• REQUEST:
Turn the records below into a numbered list, one line per item, skipping any blank lines. Leave the pictures out.

________

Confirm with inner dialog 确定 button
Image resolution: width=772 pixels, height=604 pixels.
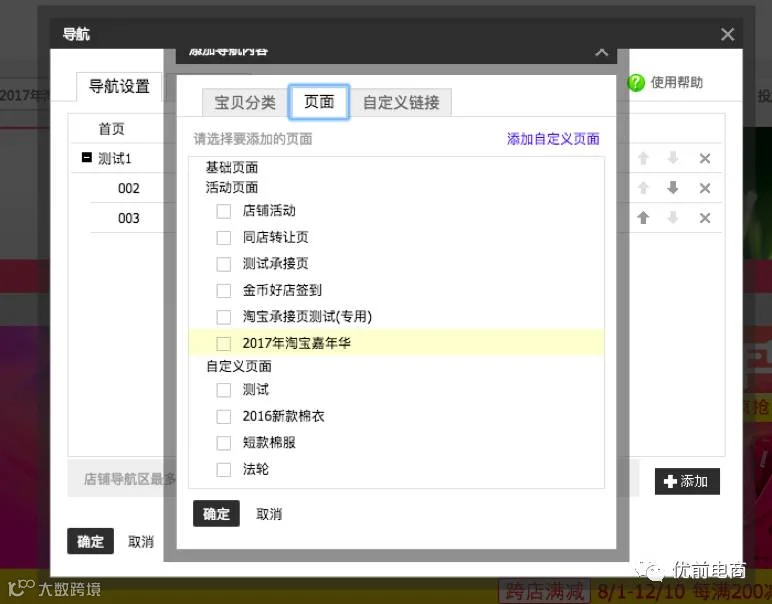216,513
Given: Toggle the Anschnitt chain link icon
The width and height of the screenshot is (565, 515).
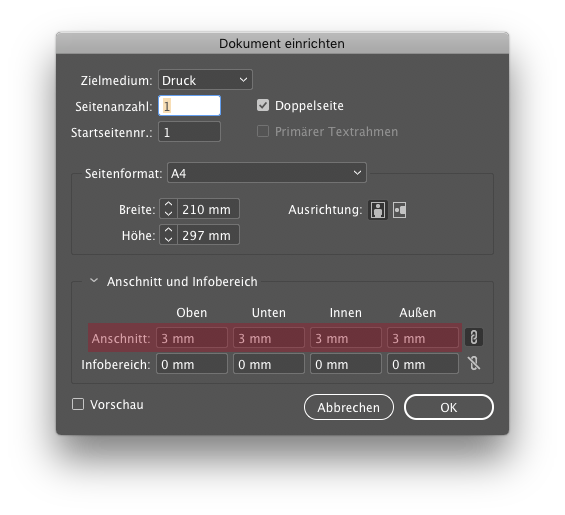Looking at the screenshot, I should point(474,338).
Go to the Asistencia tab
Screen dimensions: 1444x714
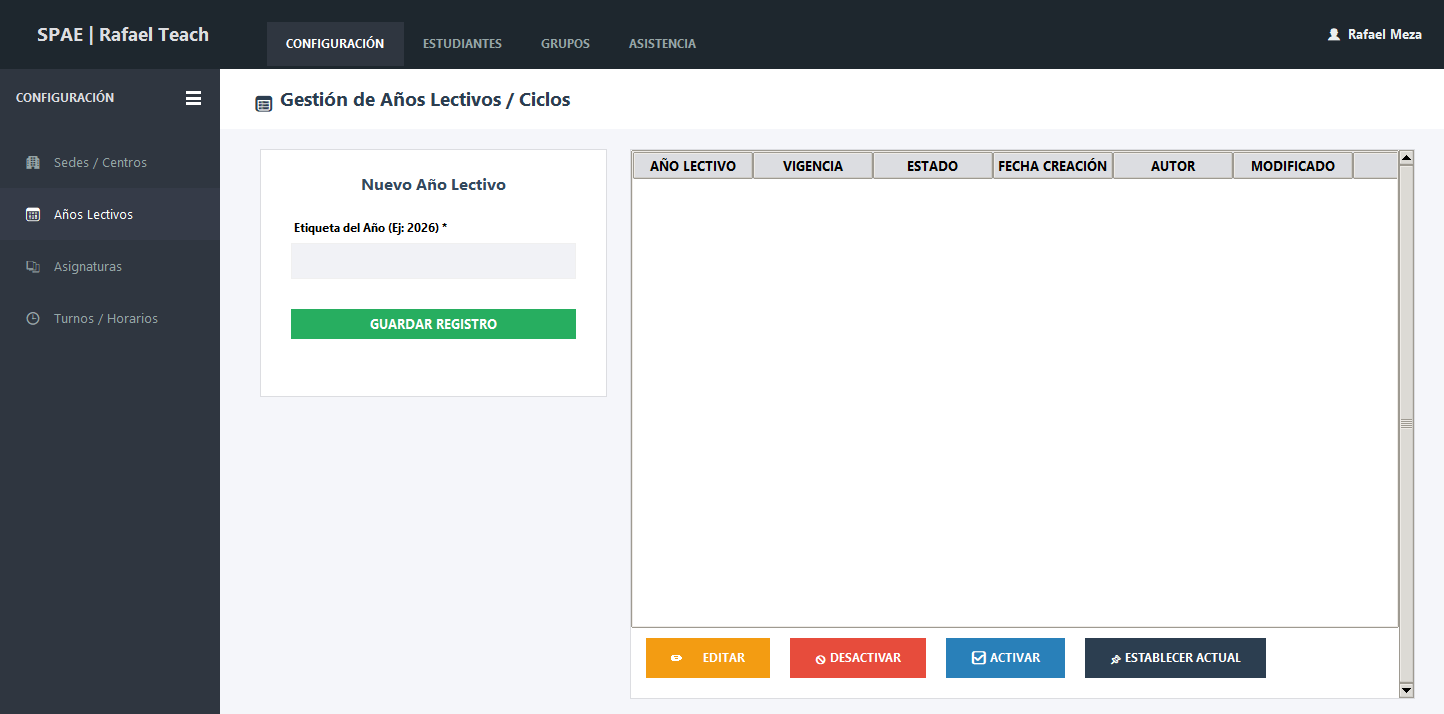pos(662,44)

________

• FULL RESPONSE:
1. Confirm with inner dialog 确定 button
2. Image resolution: width=772 pixels, height=604 pixels.
3. 216,513
4. Given: Toggle the Anschnitt chain link icon
5. The width and height of the screenshot is (565, 515).
6. Looking at the screenshot, I should point(474,338).
7. Go to the Asistencia tab
8. Screen dimensions: 1444x714
9. pos(662,44)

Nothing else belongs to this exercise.